▶ [YOUR INSTRUCTIONS]
Word for word, transcribe the lines from the one containing "Toggle the primary side bar layout button" through the end of the entries, both included, and nothing else.
───── DATA EXCERPTS
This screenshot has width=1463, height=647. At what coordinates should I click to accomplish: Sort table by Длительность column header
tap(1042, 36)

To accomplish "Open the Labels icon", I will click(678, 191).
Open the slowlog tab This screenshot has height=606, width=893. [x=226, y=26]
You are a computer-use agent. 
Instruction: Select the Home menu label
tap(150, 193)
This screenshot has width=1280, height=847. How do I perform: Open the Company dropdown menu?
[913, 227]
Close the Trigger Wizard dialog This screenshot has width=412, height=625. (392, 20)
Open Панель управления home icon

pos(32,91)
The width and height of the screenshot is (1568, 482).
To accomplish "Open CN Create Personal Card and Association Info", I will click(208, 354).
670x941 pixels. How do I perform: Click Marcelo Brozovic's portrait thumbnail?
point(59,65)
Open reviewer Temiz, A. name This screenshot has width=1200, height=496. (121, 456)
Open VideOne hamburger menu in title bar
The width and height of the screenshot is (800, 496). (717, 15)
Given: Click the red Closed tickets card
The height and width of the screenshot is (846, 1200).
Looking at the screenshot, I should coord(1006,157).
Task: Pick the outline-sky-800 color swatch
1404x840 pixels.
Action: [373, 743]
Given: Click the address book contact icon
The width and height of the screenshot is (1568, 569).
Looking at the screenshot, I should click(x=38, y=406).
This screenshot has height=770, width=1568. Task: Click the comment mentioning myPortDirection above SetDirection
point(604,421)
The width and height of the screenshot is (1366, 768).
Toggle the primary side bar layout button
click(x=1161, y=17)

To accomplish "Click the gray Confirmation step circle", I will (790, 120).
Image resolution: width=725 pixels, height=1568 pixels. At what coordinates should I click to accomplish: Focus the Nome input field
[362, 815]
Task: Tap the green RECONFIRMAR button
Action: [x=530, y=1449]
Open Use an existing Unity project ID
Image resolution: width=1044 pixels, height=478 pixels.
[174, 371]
──────────
▶ [ANSWER TO THIS EXERCISE]
Toggle the primary side bar layout button
click(x=1161, y=17)

To accomplish "Click the gray Confirmation step circle", I will (790, 120).
Image resolution: width=725 pixels, height=1568 pixels. At what coordinates should I click to accomplish: Focus the Nome input field
[362, 815]
Task: Tap the green RECONFIRMAR button
Action: [x=530, y=1449]
Open Use an existing Unity project ID
Image resolution: width=1044 pixels, height=478 pixels.
[174, 371]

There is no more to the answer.